Recently, during a very interesting workshop at FOSS4G Europe 2017, I came across the new GMLAS driver introduced in the latest GDAL 2.2.0 release. This driver promises some real support for parsing .gml files through OGR, contrary to the previous pretty basic GML driver that didn’t really serve its purpose. This, allows us to play around with CityGML files both through GDAL’s command-line tools, as well as through all supported languages of the library (for instance, you can use the Python wrapper to load some GML documents now).

The new driver has a really interesting approach: instead of trying to parse the whole document as one list of features, it analyzes the schema definitions (through .xsd files) and creates a relational representation of all features. Therefore, features are grouped as layers (you could think of them as tables in an RDBMS) and they are linked to each.

How does it work? Simply add the GMLAS: prefix before a filename, when using any GDAL tool or library, and the new driver will be put in charge. So, for instance, we can simply analyze the containing feature layers by running:

ogrinfo GMLAS:/path/to/file.gml

Workaround for GDAL 2.2 and CityGML

While the driver works wonderfully for INSPIRE datasets (which was its original purpose), there are still some small details related more complex implementations of GML documents. CityGML is one of those schemas that really stretches some of the GML mechanisms to their limits, so we can anticipate some datasets not being so trivial to be parsed by the driver. Indeed, when I first tried to load some city models I found it didn’t load all feature classes.

Thankfully, Even Rouaoult was there to work on some of those issues and they have already been fixed and scheduled for the next release (so expect GDAL 2.3, maybe, to work with CityGML out-of-the-box).

Meanwhile, there is a small workaround to make CityGML schema work with GDAL 2.2:

Run ogrinfo once against a CityGML file (if it fails, check the solution on the fixing missing schema locations)
Go to your home folder (e.g., /home/your_username/ on Linux) and find the .gdal/gmlas_xsd_cache folder. There must be several .xsd files in there, including all files describing the CityGML schema.

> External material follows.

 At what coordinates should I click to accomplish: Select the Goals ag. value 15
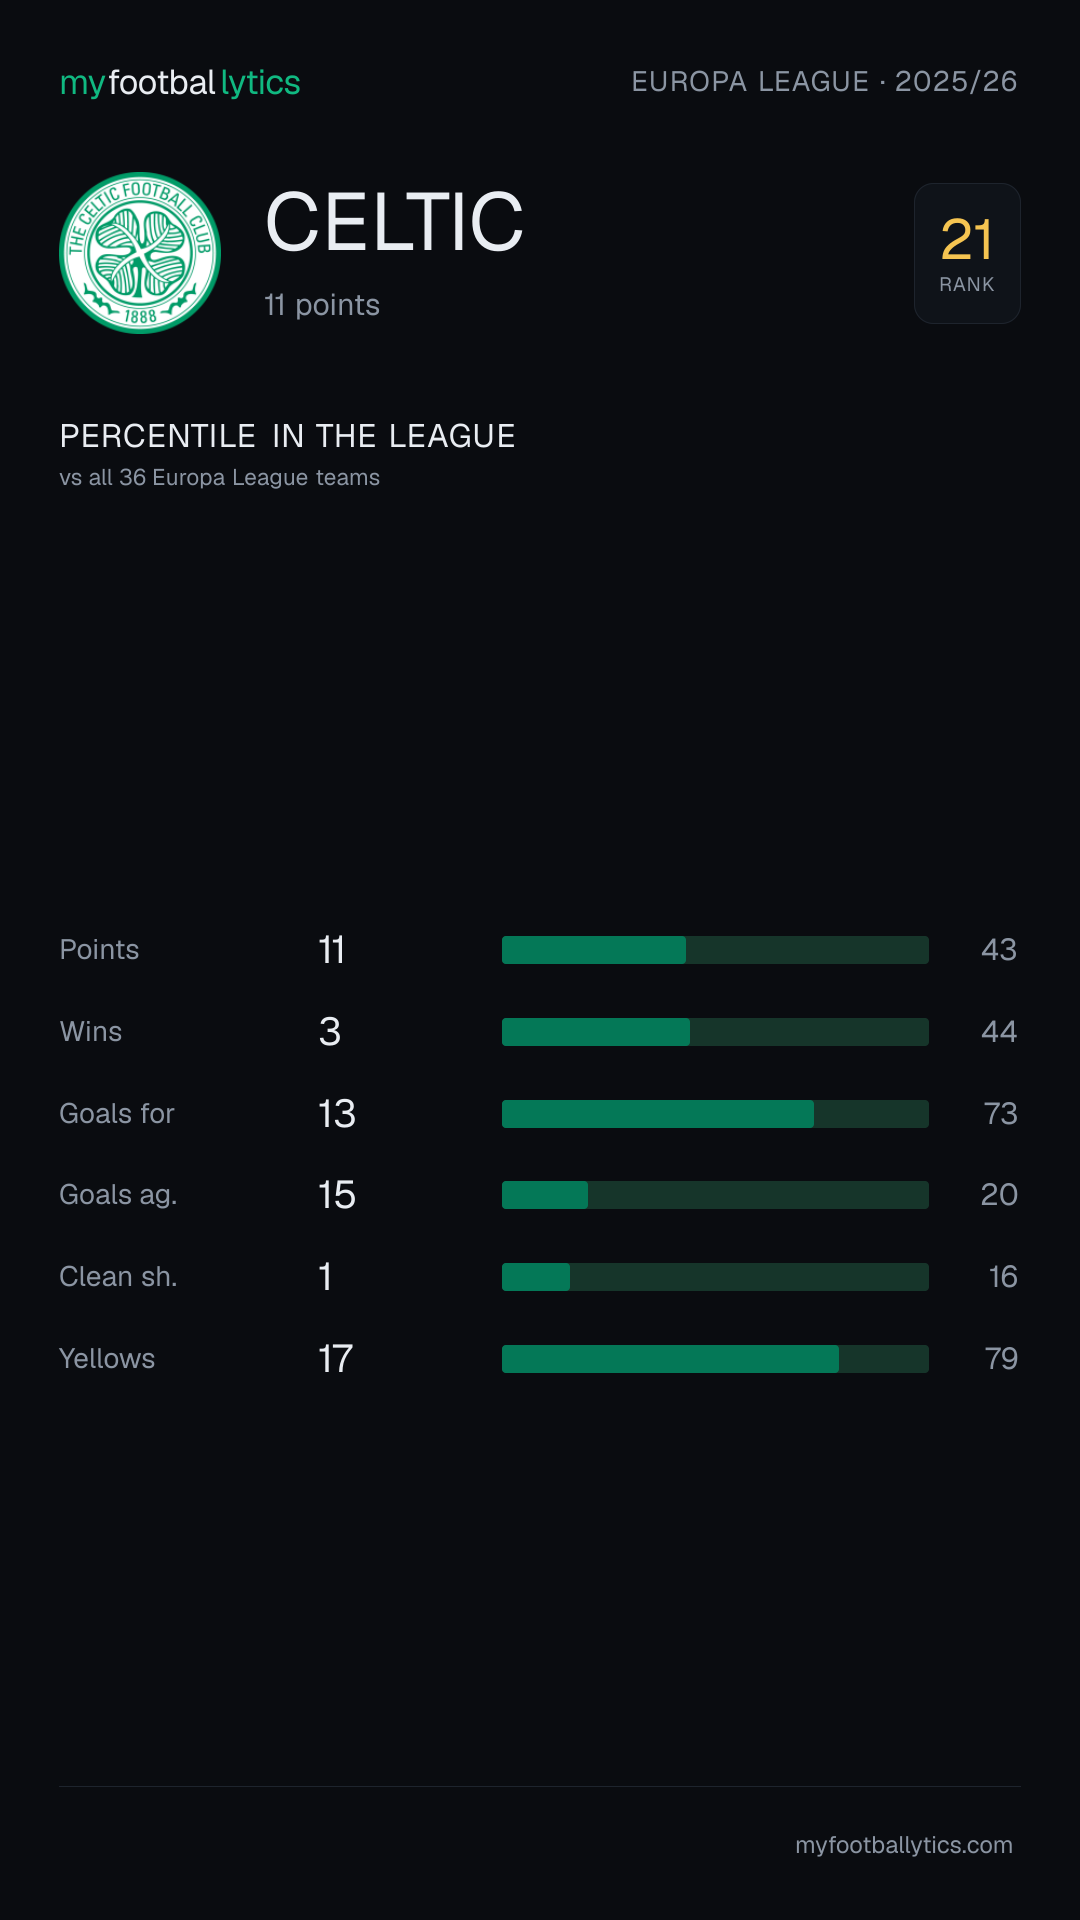pyautogui.click(x=337, y=1195)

Open all files of CityGML (they are of schemas.opengis.net_citygml_V.0_MODULE.xsd format) and inside the xs:schema tag duplicate the first xmlns. Then, add the prefix of this module to the second instance. So, for instance, if this is the base schema file (the core module), then the original tag should be changed from

  <xs:schema xmlns="http://www.opengis.net/citygml/1.0" xmlns:xAL="urn:oasis:names:tc:ciq:xsdschema:xAL:2.0" xmlns:xs="http://www.w3.org/2001/XMLSchema" xmlns:gml="http://www.opengis.net/gml" targetNamespace="http://www.opengis.net/citygml/1.0" elementFormDefault="qualified" attributeFormDefault="unqualified">

  <xs:schema xmlns="http://www.opengis.net/citygml/1.0" xmlns:core="http://www.opengis.net/citygml/1.0" xmlns:xAL="urn:oasis:names:tc:ciq:xsdschema:xAL:2.0" xmlns:xs="http://www.w3.org/2001/XMLSchema" xmlns:gml="http://www.opengis.net/gml" targetNamespace="http://www.opengis.net/citygml/1.0" elementFormDefault="qualified" attributeFormDefault="unqualified">

Notice, how the new xmlns:core argument is repeating the same schema. You should do this for all modules (or at least those that your dataset uses), for instance for the building module adding the xmlns:bldg property.

You have to do this only once and only if you are using GDAL 2.2.0 or 2.2.1. Of course, you have to repeat the same for every different CityGML version you parse in the future (again, if you are not in a newer than 2.2.1 version).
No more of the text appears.